Texte donné
########################################

Alors que la France s’est engagée à développer les énergies renouvelables pour atteindre 23 % du mix énergétique global à l’horizon 2020 dans la Loi Grenelle 1 du 3 août 2009, il semble bien qu’un mauvais vent souffle actuellement sur l’éolien.

Pour preuve, les discussions actuellement en cours à l’Assemblée nationale sur le projet de loi Grenelle 2, qui s’inscrivent dans un climat de scepticisme généralisé à l’encontre des enjeux environnementaux depuis le (semi) échec du Sommet de Copenhague.

La Commission des Affaires économiques de l’Assemblée Nationale a ainsi examiné les 30 et 31 mars derniers les articles 34 et 34 bis du projet de loi Grenelle 2.

Des amendements « éolicides » ?

A cette occasion, plusieurs amendements, que d’aucuns jugent « éolicides », ont été adoptés, et notamment :

  • L’obligation de respecter une distance minimale de 500 mètres par rapport aux habitations pour l’implantation des aérogénérateurs ;
  • La fixation d’un double seuil minimal de 15 MW et de 5 mâts pour déposer des demandes de permis de construire et d’autorisation d’exploiter ;
  • La création de schémas régionaux de l’éolien, ayant une force juridique importante, puisqu’à défaut de schéma d’ici le 31 décembre 2011, aucune zone de développement de l’éolien (ZDE) ne pourra plus être créée ;
  • La soumission des éoliennes dont la hauteur de mât dépasse 50 mètres à la législation relative aux installations classées pour la protection de l’environnement (ICPE), sous le régime de l’autorisation, avec deux dispositions corollaires, tendant à obliger les exploitants à constituer des garanties financières, et à envisager la remise en état par eux-mêmes, ou, à défaut, par leur société mère.

Certes, le pire semble avoir été évité, avec le rejet de certains amendements tendant à interdire purement et simplement l’implantation d’éoliennes dans des zones sanctuarisées extrêmement étendues (institution d’un périmètre de 10 kms autour de nombreuses zones (Natura 2000, trames vertes / trames bleues, sites inscrits et classés, monuments historiques, PNR et parcs nationaux, rivage de la mer, etc.). Pour autant, les inquiétudes demeurent.

########################################

Données fournies
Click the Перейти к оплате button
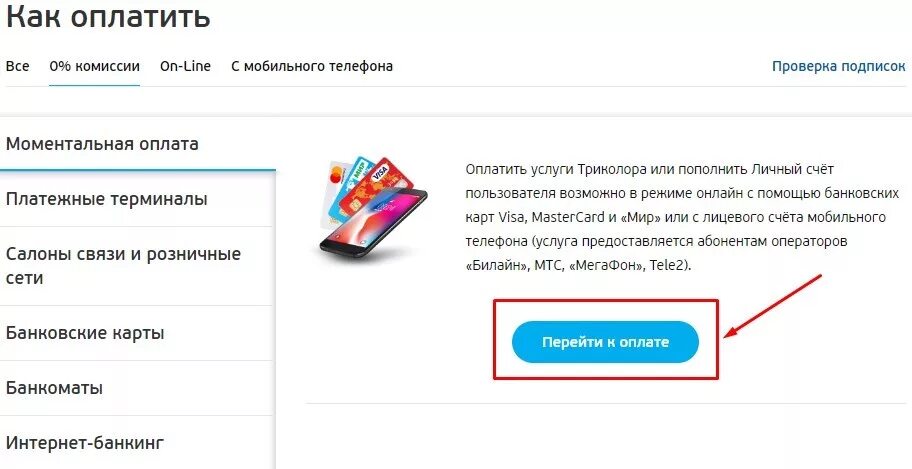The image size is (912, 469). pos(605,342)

########################################

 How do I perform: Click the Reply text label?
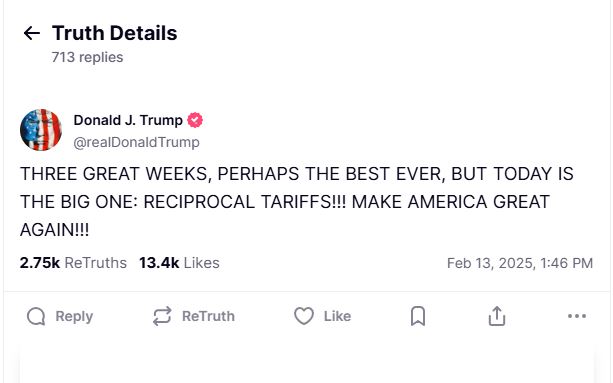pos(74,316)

########################################

Travail à faire
A) Recopiez le passage du texte sur l'éolien qui commence à « Alors que la » et se termine à « Sommet de Copenhague. ».
B) Relevez, dans le texte sur l'éolien, toutes les zones nommées autour desquelles les amendements rejetés prévoyaient un périmètre de 10 kms.

Réponses attendues
A)
Alors que la France s’est engagée à développer les énergies renouvelables pour atteindre 23 % du mix énergétique global à l’horizon 2020 dans la Loi Grenelle 1 du 3 août 2009, il semble bien qu’un mauvais vent souffle actuellement sur l’éolien.

Pour preuve, les discussions actuellement en cours à l’Assemblée nationale sur le projet de loi Grenelle 2, qui s’inscrivent dans un climat de scepticisme généralisé à l’encontre des enjeux environnementaux depuis le (semi) échec du Sommet de Copenhague.

B)
- Natura 2000
- trames vertes / trames bleues
- sites inscrits et classés
- monuments historiques
- PNR et parcs nationaux
- rivage de la mer